* _Goal_
Reproduce the listing below with "Window size" substituted for "Viewport" and everything else unchanged.

Element and text position data:
··········
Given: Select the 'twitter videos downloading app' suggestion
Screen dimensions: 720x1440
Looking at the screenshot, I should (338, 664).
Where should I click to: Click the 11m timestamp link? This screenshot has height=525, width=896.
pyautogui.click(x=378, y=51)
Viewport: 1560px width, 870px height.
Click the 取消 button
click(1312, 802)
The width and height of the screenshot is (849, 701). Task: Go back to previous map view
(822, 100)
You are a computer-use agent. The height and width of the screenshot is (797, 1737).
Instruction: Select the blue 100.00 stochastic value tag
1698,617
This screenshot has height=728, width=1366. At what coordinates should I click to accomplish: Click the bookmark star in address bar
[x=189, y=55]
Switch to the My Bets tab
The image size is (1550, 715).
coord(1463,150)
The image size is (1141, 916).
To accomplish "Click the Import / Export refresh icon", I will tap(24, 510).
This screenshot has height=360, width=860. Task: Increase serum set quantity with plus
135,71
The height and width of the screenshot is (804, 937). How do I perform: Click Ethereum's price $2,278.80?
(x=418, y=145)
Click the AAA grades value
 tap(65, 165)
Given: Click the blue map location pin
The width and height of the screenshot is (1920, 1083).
··········
* _Written answer_
Given: Select the 'twitter videos downloading app' suggestion
Screen dimensions: 720x1440
Looking at the screenshot, I should (338, 664).
Where should I click to: Click the 11m timestamp link? This screenshot has height=525, width=896.
pyautogui.click(x=378, y=51)
Window size: 1560px width, 870px height.
Click the 取消 button
click(1312, 802)
The width and height of the screenshot is (849, 701). Task: Go back to previous map view
(822, 100)
You are a computer-use agent. The height and width of the screenshot is (797, 1737).
Instruction: Select the blue 100.00 stochastic value tag
1698,617
This screenshot has height=728, width=1366. At what coordinates should I click to accomplish: Click the bookmark star in address bar
[x=189, y=55]
Switch to the My Bets tab
The image size is (1550, 715).
coord(1463,150)
The image size is (1141, 916).
To accomplish "Click the Import / Export refresh icon", I will tap(24, 510).
This screenshot has height=360, width=860. Task: Increase serum set quantity with plus
135,71
The height and width of the screenshot is (804, 937). How do I perform: Click Ethereum's price $2,278.80?
(x=418, y=145)
Click the AAA grades value
 tap(65, 165)
Given: Click the blue map location pin
The width and height of the screenshot is (1920, 1083).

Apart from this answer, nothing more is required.